In the eyes of many this was regarded as proof of his guilt; though others stated that, having lived in the city, he must necessarily become acquainted with the position of the baker's shop. Opinion was therefore somewhat divided regarding him. The chief justice told the king "that all his discourse was so disjointed that he did not believe him guilty." Yet having voluntarily accused himself of a monstrous deed, and being determined as it seemed to rid himself of life, he was condemned to death and speedily executed.

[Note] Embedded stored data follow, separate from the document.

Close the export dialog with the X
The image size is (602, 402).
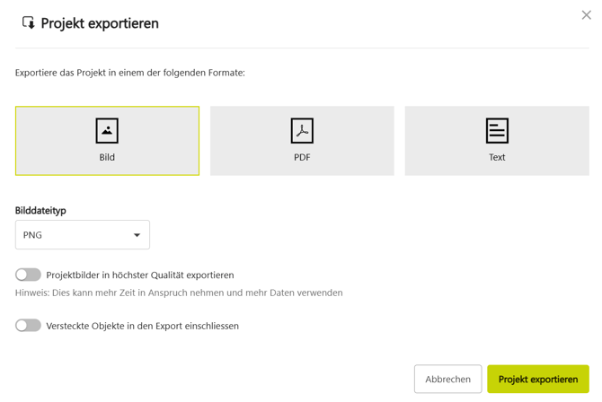[586, 15]
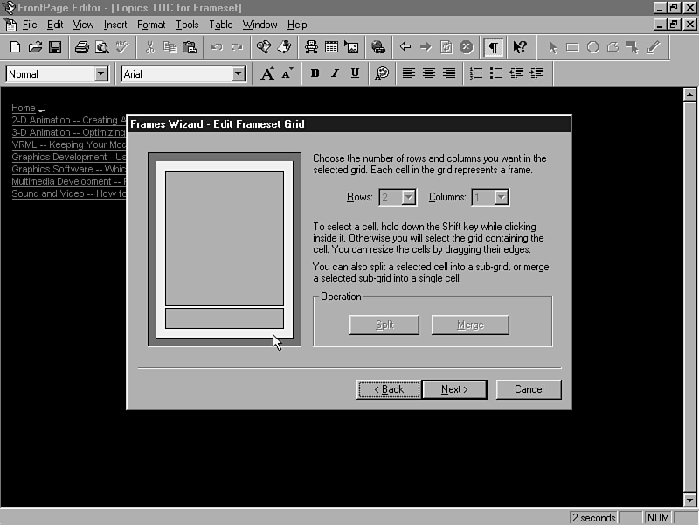Click the Create Hyperlink globe icon
This screenshot has width=699, height=525.
377,47
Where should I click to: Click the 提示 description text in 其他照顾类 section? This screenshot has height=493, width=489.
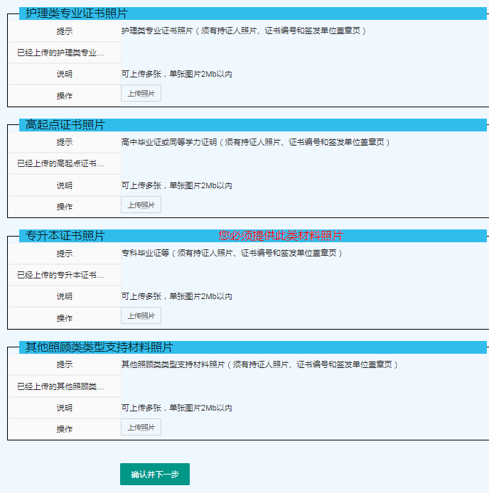(259, 364)
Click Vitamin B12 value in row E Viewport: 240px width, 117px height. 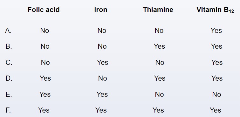coord(216,95)
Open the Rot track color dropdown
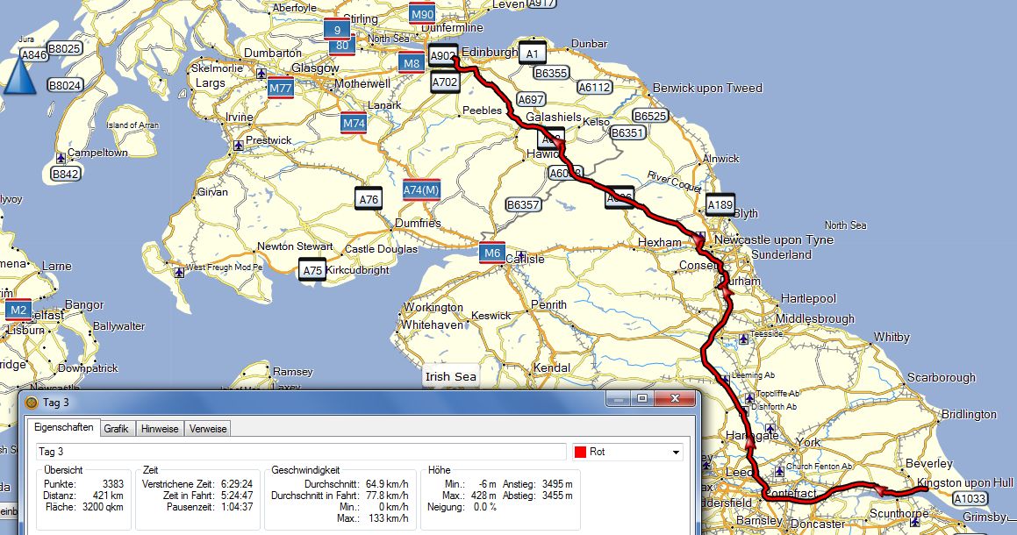 coord(675,453)
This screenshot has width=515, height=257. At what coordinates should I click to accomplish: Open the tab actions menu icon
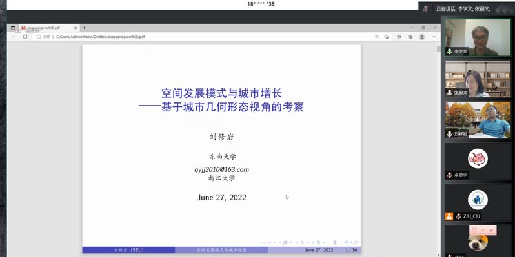(13, 28)
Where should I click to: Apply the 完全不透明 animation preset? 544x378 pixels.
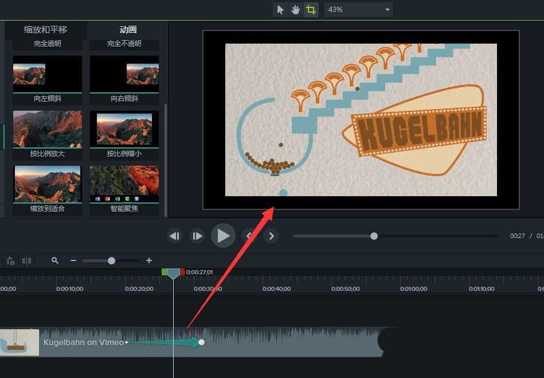pyautogui.click(x=124, y=44)
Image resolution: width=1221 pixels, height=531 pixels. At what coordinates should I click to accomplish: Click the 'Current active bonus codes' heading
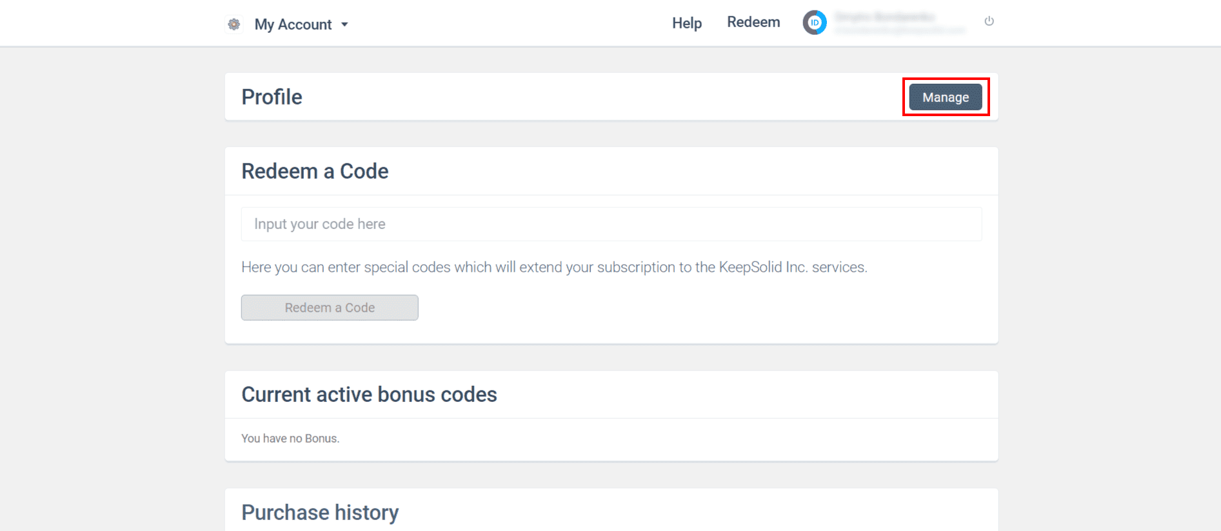[369, 394]
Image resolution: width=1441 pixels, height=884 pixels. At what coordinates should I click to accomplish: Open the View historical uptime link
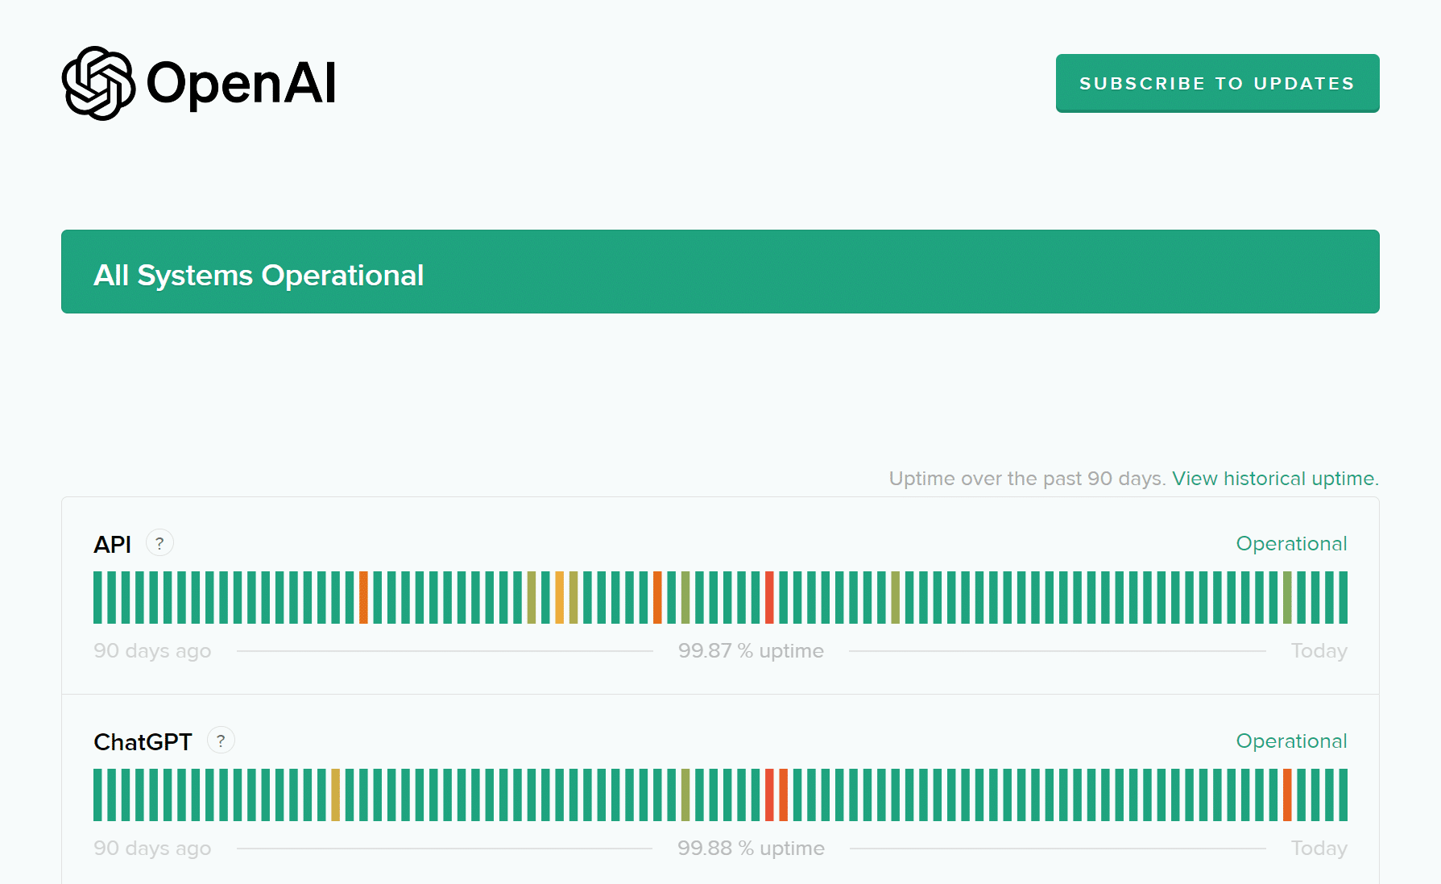click(x=1275, y=479)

Lord Clarendon says: "Neither the judges nor any present at the trial did believe him guilty; but that he was a poor distracted wretch, weary of his life, and chose to part with it in this way. Certain it is that upon the strictest examination that could be afterwards made by the king's command, and then by the diligence of the House, that upon the jealousy and rumour made a committee, that was very diligent and solicitous to make that discovery, there was never any probable evidence (that poor creature's only excepted) that there was any other cause of that woful fire than the displeasure of God Almighty: the first accident of the beginning in a baker's house, where there was so great a stock of faggots, and the neighbourhood of such combustible matter, of pitch and rosin, and the like, led it in an instant from house to house, through Thames Street, with the agitation of so terrible a wind to scatter and disperse it."